The city of Charlottesville, Virginia, plans to take down a statue of Confederate general Robert E Lee this weekend, a long-controversial monument that became the centre of the infamous 2017 “Unite the Right” white supremacist and neo-Nazi rally.

At the rally, far-right groups massed with torches and chanted “Jews will not replace us!” while a white supremacist fatally rammed his car into a group of anti-racist counterprotestors, killing Heather Heyer and injuring numerous others.

The statute, as well as a nearby monument to another Confederate general, Thomas “Stonewall” Jackson, will be removed on Saturday, the city said in a news release.
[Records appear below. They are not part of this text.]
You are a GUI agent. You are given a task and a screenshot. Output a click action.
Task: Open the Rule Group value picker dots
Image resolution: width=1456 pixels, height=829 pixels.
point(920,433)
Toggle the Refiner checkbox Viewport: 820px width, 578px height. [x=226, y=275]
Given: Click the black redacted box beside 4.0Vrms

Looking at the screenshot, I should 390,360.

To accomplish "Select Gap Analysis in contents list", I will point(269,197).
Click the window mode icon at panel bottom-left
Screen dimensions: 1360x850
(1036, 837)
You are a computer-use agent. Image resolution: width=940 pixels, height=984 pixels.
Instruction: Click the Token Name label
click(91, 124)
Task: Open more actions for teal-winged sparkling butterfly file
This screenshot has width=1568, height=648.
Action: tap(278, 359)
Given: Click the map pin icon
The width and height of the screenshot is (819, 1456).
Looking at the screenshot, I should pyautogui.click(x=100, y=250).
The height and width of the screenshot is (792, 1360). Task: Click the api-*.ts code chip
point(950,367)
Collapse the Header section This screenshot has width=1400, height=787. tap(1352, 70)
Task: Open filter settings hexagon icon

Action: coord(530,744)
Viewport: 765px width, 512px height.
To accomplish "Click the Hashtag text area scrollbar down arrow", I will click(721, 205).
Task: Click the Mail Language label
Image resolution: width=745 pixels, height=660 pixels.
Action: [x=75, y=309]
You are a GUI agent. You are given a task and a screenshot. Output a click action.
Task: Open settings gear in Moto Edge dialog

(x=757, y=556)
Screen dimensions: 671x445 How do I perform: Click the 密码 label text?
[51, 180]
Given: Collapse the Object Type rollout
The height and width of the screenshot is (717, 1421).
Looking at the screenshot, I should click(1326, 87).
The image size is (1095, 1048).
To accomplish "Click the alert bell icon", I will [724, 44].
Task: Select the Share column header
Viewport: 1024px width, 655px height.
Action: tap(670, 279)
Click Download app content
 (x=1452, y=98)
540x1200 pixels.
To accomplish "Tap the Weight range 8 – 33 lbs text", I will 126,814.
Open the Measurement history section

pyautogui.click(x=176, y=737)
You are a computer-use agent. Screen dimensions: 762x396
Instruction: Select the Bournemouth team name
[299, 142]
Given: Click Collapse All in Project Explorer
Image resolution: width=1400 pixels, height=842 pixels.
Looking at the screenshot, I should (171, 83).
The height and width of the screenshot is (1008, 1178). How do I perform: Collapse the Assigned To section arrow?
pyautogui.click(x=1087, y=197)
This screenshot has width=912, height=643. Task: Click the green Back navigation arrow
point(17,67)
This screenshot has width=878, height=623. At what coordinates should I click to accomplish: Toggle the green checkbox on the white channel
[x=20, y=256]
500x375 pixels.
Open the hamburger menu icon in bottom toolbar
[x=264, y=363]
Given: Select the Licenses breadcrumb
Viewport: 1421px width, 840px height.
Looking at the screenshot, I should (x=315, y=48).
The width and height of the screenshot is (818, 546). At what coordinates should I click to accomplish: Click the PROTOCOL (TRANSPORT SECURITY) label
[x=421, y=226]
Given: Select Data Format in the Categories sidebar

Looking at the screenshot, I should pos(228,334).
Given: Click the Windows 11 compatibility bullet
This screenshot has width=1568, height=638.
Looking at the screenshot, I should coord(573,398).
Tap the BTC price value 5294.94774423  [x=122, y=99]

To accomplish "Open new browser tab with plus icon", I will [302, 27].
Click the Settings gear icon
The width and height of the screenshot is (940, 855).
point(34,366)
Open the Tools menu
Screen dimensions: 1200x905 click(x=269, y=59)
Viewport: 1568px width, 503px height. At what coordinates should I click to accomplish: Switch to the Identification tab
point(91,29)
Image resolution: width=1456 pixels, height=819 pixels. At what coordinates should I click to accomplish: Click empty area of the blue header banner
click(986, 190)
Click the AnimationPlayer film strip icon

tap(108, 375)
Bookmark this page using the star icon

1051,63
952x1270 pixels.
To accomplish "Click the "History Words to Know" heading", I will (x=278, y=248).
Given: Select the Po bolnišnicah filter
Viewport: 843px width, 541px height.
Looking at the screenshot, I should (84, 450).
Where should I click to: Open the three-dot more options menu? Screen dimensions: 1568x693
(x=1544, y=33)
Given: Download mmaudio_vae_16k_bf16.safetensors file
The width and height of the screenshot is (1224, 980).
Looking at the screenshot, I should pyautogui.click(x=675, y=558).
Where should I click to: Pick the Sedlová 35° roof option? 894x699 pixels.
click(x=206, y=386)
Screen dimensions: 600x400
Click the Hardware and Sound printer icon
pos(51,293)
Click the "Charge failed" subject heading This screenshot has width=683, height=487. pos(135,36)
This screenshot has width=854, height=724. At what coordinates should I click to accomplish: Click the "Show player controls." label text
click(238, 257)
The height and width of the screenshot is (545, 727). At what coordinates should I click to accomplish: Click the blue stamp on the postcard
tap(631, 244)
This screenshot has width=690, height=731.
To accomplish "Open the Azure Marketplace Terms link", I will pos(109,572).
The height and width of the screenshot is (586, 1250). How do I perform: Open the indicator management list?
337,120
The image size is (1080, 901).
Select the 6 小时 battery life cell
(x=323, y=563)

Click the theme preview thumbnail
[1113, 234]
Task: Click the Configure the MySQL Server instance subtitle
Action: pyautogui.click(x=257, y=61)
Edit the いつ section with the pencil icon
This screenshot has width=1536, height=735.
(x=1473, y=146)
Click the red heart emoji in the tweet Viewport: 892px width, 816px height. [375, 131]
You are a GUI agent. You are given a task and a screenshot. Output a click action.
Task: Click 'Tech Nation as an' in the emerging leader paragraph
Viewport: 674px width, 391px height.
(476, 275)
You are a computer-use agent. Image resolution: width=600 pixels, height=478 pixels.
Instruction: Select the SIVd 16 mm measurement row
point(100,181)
Racial justice activists celebrated the announcement. “As long as they remain standing in our downtown public spaces, they signal that our community tolerated white supremacy and the Lost Cause these generals fought for,” the Take ‘Em Down Cville coalition said in a statement.

Local residents had been pushing to take down the statues since even before the Unite the Right rally. Following the tragic violence at the event, the Charlottesville city council voted to take down the monument, but a group of citizens sued to prevent that from happening, citing a 1997 state law prohibiting localities from removing Confederate monuments.

The case went all the way up to the state Supreme Court, and in April it ruled that the law didn’t apply to the monuments since they were built before its passed.

“It feels good,” Charlottesville Mayor Nikuyah Walker said at the time. “It provided some inspiration today to continue this work,” of social justice, she added.

Like most Confederate monuments, the ones in Charlottesville were not put up in the immediate aftermath of the Civil War. Instead, the statues in Charlottesville were built in the 1920s, a decade that saw both the resurgence of the Klu Klux Klan, a violent white supremacist group intent on suppressing the rights of Black people, and the passage of numerous Jim Crow policies treating Black people as second-class citizens in the eyes of the law.

There are more than 750 Confederate monuments across the country, though the Unite the Right rally inspired some localities to begin taking them down. At least 44 have been removed since, according to a 2020 analysis from Al Jazeera.

In some cases, Confederate symbols were displayed proudly at official government buildings. Until 2015, when activist Bree Newsome climbed a flag pole to remove it, the Confederate flag flew above the South Carolina statehouse.